Bandai’s WonderSwan was the little handheld that couldn’t. Running on just a single AA battery, Gunpei Yokoi’s swansong brought 16-bit graphics to portable gaming exclusively in Japan in 1999.
With a mere 3.5 million units sold across three revisions, the WonderSwan hardly set the world on fire, getting discontinued 4 short years after launch. However, it is a very unique console that has a lot of charm. And having been released at a mere ¥4800 with a very straightforward design, this system developed a shockingly large supply of games, some of which are excellent!
This slick piece of hardware rocked 8 shades of gray (double the Game Boy) with no backlight, had no headphone jack, and was only on the market for a year and a half before the Color followup released. Managed to come out just after the Game Boy Color with a grayscale screen; oops.
Released at the end of 2000 to compete with the Game Boy Color, this COLOR WonderSwan could play exclusive COLOR games.
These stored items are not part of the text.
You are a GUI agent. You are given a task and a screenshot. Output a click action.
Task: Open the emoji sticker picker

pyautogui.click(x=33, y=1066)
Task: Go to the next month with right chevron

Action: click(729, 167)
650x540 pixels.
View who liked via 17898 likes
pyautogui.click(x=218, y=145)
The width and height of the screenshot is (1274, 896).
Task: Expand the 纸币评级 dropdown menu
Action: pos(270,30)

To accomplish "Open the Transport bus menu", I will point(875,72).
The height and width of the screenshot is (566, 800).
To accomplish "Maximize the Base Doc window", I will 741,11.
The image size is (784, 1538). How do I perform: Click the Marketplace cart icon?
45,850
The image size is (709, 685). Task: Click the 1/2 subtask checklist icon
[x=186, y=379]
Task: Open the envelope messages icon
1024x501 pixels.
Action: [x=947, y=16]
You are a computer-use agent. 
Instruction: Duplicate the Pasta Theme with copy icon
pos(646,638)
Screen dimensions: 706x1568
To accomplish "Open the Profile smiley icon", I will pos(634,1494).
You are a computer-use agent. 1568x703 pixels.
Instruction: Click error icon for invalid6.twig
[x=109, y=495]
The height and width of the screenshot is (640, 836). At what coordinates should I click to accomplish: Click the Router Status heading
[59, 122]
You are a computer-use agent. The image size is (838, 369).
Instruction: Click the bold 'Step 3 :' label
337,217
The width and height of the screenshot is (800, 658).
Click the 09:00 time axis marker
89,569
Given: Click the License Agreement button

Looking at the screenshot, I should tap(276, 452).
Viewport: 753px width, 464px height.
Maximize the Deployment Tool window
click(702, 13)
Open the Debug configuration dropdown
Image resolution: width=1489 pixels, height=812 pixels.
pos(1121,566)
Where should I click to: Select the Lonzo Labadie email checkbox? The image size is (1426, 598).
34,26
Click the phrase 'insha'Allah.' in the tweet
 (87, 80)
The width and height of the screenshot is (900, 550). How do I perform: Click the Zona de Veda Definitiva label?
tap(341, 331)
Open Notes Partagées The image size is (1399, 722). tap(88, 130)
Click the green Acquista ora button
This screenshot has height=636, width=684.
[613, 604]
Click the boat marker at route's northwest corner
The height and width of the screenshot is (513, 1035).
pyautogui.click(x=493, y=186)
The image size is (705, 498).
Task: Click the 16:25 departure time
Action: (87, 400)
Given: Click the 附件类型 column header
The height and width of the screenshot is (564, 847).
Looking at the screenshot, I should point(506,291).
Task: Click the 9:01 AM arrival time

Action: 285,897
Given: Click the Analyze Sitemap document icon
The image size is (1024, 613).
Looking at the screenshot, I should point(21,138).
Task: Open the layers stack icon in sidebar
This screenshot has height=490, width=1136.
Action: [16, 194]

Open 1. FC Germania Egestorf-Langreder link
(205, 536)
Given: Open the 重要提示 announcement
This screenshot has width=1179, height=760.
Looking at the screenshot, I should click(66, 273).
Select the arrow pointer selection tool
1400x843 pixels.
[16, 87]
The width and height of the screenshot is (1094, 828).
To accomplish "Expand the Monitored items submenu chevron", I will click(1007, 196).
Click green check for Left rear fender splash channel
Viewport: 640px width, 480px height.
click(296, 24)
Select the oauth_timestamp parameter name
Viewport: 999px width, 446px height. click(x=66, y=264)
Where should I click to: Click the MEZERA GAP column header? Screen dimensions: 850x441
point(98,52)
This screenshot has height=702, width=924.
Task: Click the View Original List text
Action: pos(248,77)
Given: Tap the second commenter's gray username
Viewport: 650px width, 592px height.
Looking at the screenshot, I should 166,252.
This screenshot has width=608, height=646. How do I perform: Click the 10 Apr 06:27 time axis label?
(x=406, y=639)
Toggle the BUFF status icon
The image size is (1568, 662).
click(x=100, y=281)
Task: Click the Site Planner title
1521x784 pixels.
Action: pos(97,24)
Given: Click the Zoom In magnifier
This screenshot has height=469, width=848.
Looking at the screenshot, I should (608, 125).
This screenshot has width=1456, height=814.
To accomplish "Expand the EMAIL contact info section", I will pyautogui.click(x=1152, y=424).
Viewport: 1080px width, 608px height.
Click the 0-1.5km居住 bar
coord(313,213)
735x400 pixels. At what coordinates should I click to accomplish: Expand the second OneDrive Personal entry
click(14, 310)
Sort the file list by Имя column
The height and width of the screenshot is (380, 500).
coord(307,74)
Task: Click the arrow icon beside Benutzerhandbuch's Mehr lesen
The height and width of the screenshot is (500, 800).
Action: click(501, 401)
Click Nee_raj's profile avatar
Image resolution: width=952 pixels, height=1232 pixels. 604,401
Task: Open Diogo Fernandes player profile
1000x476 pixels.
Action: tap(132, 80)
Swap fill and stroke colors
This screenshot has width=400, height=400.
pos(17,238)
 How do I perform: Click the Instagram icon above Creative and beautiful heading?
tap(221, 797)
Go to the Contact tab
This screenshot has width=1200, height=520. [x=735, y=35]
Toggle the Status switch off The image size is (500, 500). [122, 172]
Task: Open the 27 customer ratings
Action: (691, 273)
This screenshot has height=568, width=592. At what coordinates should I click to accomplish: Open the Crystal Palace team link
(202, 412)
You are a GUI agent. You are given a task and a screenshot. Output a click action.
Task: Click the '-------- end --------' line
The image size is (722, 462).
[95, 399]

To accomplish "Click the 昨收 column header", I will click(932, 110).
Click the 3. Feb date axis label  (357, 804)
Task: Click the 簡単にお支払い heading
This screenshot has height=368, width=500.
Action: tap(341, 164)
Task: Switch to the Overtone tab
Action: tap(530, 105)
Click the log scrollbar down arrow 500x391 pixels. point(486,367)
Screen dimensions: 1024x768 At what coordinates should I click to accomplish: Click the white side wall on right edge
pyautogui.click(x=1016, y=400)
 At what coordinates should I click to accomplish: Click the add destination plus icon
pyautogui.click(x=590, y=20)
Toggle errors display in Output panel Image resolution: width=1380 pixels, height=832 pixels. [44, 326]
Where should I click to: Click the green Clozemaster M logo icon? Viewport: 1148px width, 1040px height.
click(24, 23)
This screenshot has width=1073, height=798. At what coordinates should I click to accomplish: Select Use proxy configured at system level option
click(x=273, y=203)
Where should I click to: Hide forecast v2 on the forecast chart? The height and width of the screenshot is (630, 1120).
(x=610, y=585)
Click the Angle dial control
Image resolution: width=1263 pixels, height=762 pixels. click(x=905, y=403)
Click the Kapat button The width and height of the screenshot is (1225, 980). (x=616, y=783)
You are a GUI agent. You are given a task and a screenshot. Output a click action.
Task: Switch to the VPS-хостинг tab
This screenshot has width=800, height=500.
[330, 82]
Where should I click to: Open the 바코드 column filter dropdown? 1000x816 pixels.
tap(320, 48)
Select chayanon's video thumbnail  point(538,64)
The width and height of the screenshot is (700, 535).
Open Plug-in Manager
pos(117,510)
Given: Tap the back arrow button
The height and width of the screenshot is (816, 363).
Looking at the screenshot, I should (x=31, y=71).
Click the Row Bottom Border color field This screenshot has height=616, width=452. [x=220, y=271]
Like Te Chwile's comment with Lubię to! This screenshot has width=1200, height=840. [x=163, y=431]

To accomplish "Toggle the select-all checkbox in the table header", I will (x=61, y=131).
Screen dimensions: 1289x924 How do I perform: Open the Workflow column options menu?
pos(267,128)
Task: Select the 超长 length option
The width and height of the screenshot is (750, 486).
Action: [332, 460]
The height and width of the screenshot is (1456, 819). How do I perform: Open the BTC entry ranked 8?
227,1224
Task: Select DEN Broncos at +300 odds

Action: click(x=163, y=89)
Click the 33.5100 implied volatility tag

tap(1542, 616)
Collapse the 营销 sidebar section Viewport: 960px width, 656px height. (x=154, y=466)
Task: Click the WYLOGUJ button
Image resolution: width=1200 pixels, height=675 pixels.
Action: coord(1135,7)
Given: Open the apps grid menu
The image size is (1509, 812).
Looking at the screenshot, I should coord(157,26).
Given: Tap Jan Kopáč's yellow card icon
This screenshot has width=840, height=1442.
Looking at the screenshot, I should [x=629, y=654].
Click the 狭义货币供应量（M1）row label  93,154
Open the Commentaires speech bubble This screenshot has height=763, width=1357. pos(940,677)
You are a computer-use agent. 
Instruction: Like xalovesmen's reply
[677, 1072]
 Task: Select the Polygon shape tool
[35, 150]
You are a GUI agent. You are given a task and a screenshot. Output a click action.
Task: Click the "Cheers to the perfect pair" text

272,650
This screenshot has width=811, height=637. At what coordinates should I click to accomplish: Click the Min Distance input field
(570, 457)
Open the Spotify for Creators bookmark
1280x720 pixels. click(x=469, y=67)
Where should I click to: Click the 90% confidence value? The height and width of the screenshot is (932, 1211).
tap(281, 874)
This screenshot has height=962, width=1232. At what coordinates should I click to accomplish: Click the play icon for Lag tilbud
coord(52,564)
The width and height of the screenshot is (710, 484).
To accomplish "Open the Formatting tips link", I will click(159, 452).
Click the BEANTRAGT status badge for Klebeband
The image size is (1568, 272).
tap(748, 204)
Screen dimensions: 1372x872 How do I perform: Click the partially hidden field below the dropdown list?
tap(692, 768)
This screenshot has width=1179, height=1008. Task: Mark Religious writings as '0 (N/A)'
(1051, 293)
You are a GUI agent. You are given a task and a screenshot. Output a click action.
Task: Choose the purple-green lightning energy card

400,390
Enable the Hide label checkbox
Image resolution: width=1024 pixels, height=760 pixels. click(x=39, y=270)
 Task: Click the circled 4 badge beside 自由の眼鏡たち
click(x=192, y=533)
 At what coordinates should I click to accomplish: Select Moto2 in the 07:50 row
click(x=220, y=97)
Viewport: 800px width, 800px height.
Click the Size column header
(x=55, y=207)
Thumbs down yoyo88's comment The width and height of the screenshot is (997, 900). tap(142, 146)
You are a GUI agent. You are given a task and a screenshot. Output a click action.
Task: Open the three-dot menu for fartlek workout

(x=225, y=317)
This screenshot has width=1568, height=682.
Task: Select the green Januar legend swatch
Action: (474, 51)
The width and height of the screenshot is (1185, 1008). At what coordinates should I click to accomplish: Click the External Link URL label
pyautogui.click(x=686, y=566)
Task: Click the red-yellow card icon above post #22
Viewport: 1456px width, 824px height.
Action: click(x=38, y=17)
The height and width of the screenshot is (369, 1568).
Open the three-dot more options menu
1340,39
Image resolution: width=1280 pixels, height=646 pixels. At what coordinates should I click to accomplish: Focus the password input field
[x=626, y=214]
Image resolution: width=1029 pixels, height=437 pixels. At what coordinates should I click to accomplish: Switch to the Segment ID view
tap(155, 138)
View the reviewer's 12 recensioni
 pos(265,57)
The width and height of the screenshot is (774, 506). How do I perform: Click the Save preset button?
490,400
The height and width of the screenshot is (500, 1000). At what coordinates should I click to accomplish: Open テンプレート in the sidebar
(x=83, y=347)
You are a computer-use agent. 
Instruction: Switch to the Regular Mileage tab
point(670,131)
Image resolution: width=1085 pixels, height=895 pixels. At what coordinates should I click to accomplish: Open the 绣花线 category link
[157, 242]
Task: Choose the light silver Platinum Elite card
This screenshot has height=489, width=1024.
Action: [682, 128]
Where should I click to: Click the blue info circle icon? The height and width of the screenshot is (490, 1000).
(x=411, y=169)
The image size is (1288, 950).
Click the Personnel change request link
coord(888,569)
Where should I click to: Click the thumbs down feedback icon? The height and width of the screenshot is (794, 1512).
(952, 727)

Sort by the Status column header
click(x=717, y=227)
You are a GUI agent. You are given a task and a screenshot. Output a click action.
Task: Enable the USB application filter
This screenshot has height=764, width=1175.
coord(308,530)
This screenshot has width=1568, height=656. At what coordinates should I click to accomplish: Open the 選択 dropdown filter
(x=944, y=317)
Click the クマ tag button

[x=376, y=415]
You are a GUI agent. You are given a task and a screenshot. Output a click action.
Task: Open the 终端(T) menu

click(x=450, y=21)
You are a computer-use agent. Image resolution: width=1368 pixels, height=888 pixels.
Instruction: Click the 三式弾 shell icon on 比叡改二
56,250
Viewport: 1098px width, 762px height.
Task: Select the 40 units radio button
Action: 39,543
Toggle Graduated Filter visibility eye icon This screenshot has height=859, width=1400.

Except you kinda can’t cause you can barely see the games. This system used a basic LCD screen, and not the super reflective kind used on GBC and GBA. As such you can’t see well in most lighting conditions. Oh and did I mention no headphone jack?
Once again Nintendo was onto Bandai and managed to release the Game Boy Advance not long after this revision. Oops again!
This is what the WonderSwan Color should have been. Released in 2002, here we have an upgrade to the same kind of TFT LCD used in the GBA and the results are pretty good! Definitely recommend using sunlight or a good lamp, but it’s as good as it gets. Kinda getting expensive these days. Still no headphone jack.
How do I get a headphone jack?
You need to buy a stupid accessory that is stupid expensive (and rare) for what it is. For the record I refuse to buy it until someone makes a clone, which will probably never happen.
Why would anyone want to buy this thing?
There are some really cool games on this system, including but not limited to:
- 魔界村 (Makaimura) for WonderSwan, a unique entry in the Ghosts 'n Goblins series
- Klonoa: Moonlight Museum, a 2D take on the 2.5D PS1 game which works shockingly well
- Gunpey, a puzzle game that was later remade on PSP
- Remakes of Final Fantasy 1 & 2, which would later be used as the base for the PS1 & GBA remakes
- A port of Final Fantasy 4, featuring really neat 8-bit style music
(I may or may not have just listed every WonderSwan game I own)
Does anyone else own a WonderSwan???